Cystic fibrosis: yeast study may address root cause

29 Aug

Yeast is helping to tackle the root cause of cystic fibrosis – a disease that results

from faulty ion channels. A new study shows how a small molecule can take the place of a missing

protein in yeast cells with faulty ion channels, enabling them to work again.

mother and child with doctor
Most cases of cystic fibrosis are diagnosed by the age of 2.

The study, by researchers from the University of Illinois at Urbana-Champaign, is published in

the Journal of the American Chemical Society.
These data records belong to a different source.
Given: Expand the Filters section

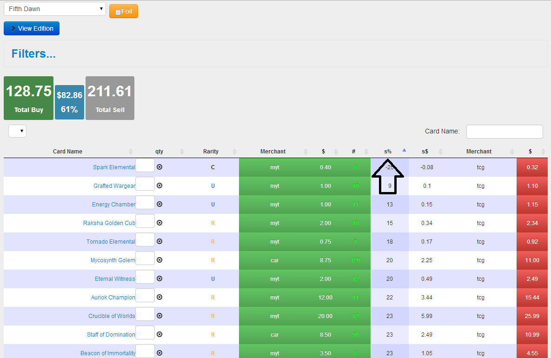Looking at the screenshot, I should coord(33,54).
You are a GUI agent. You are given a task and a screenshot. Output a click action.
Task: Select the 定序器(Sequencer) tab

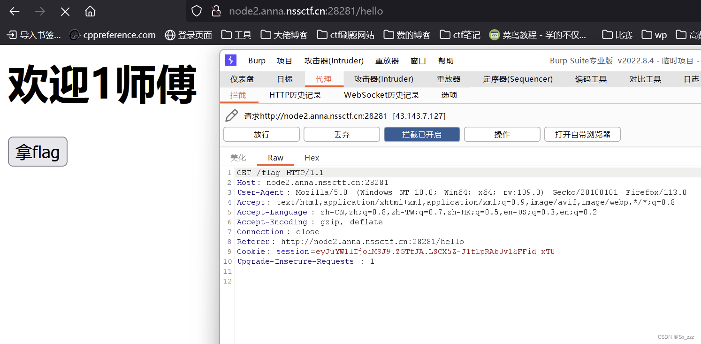coord(518,79)
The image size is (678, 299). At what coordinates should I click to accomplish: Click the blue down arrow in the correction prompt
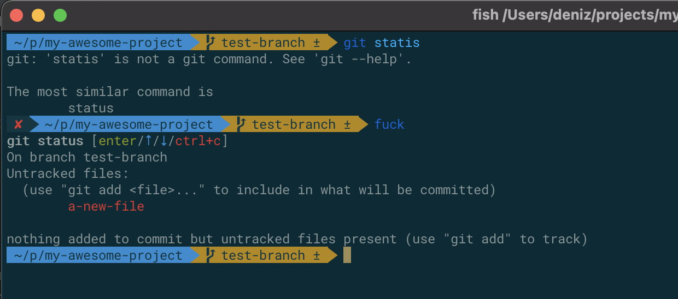tap(163, 141)
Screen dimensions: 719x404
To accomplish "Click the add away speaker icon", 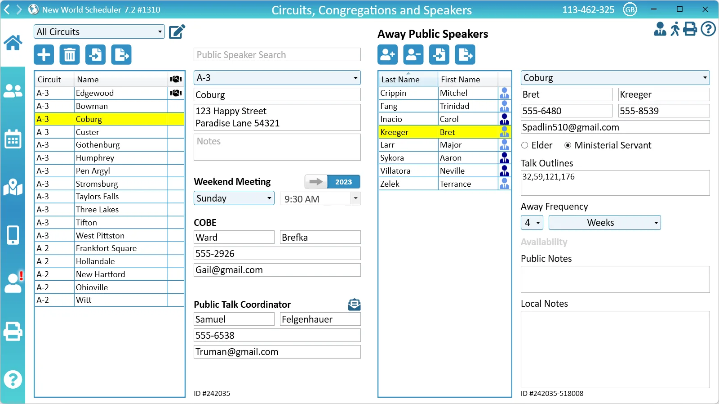I will click(x=387, y=55).
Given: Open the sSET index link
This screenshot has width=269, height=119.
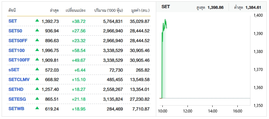Looking at the screenshot, I should tap(14, 70).
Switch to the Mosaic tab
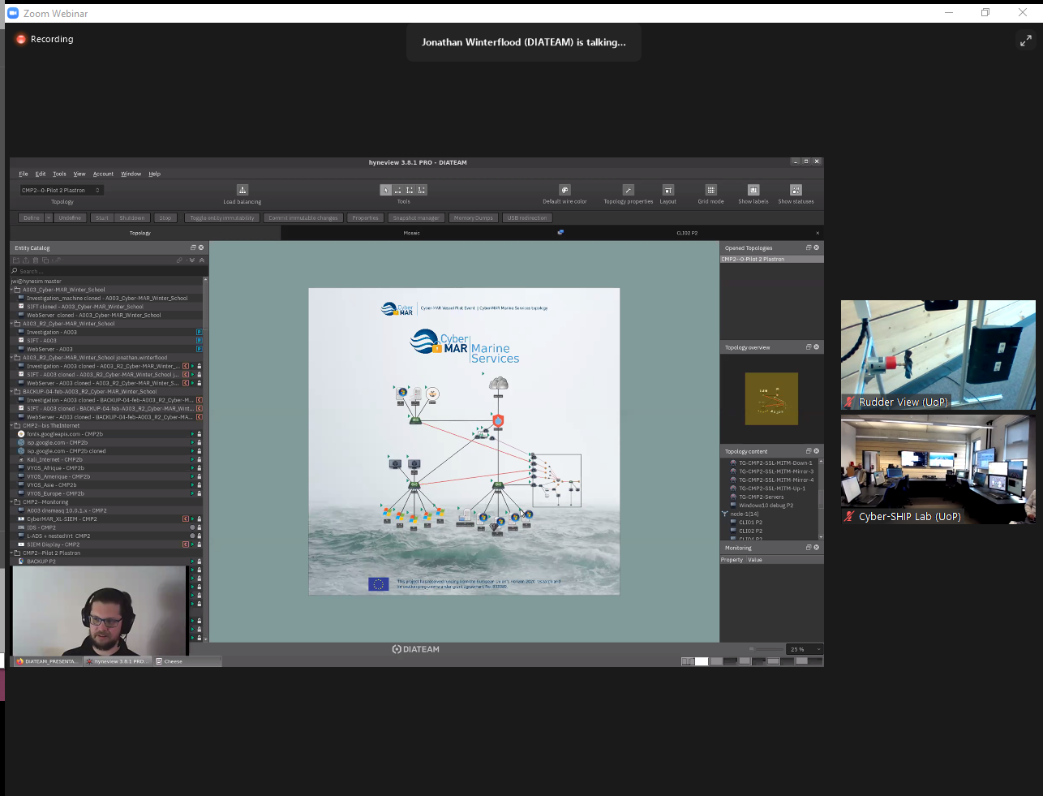 (x=411, y=233)
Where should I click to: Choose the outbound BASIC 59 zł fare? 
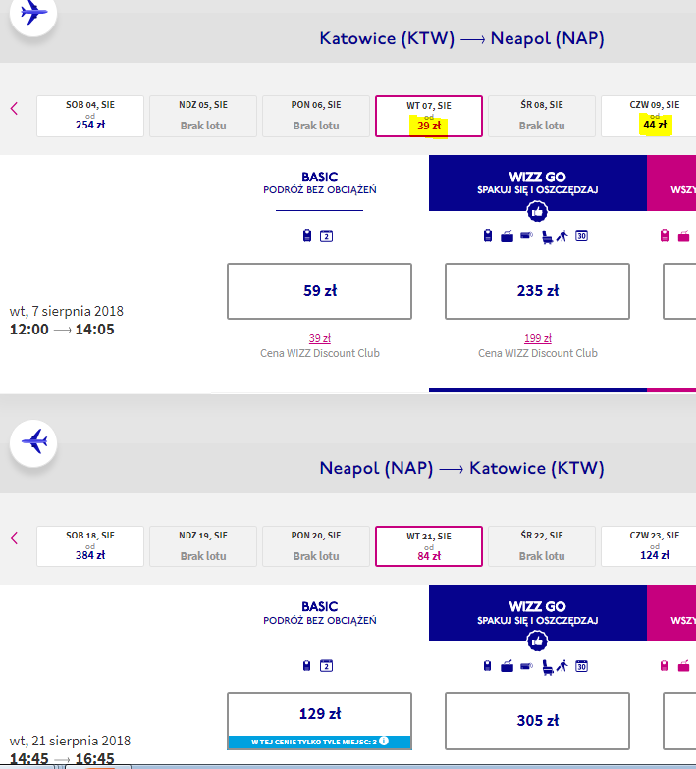[x=320, y=291]
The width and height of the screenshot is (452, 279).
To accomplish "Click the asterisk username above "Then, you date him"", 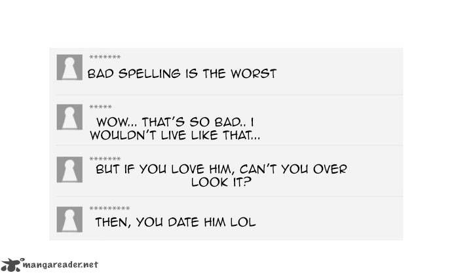I will click(109, 209).
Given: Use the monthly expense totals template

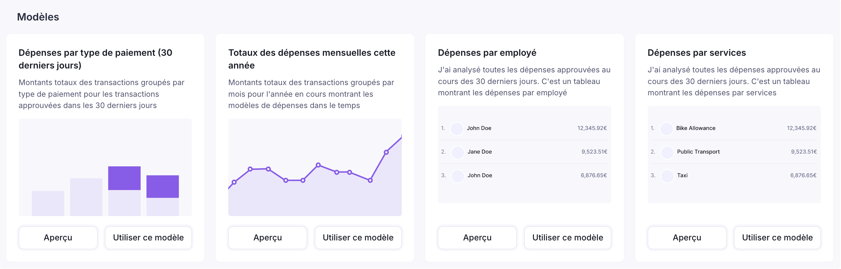Looking at the screenshot, I should coord(358,238).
All organisms – from microbes to humans – rely on protein pumps and channels that transport ions

across the cell membrane. Faulty ion channels in cells underlie many currently incurable human


Cystic fibrosis is caused by a genetic mutation that affects some of the proteins that

make up ion channels, causing them to malfunction. The result is a thick build up of mucus in the

lungs and other organs, making breathing difficult.

While treatments for cystic fibrosis exist, they do not fix the underlying cause. Treatments

include inhalants, enzyme supplements and clearing the airways, which can usually only be done

with help.

Yeast is a useful organism for researching human health and disease because yeast cells are

very similar to human cells. On two occasions, yeast has featured in studies that have won Nobel

prizes (one in 2001, the other in 2009) for their work on human cells.

The new study describes how a small molecule can take the place of a missing protein

to restore the type of ion channel function that is missing in people with cystic fibrosis and

similar diseases. The molecule – amphotericin B – was originally extracted from bacteria and is used to

treat fungal infections.

The small molecule caused deficient yeast to grow nearly as well as normal yeast

The team tested the small molecule at low doses in a strain of yeast that cannot grow because

it has faulty ion channels.

Fast facts about cystic fibrosis

  • People with cystic fibrosis have inherited two copies of the defective CF gene
  • About 70,000 people worldwide are living with cystic fibrosis
  • Most cases are diagnosed by the age of 2.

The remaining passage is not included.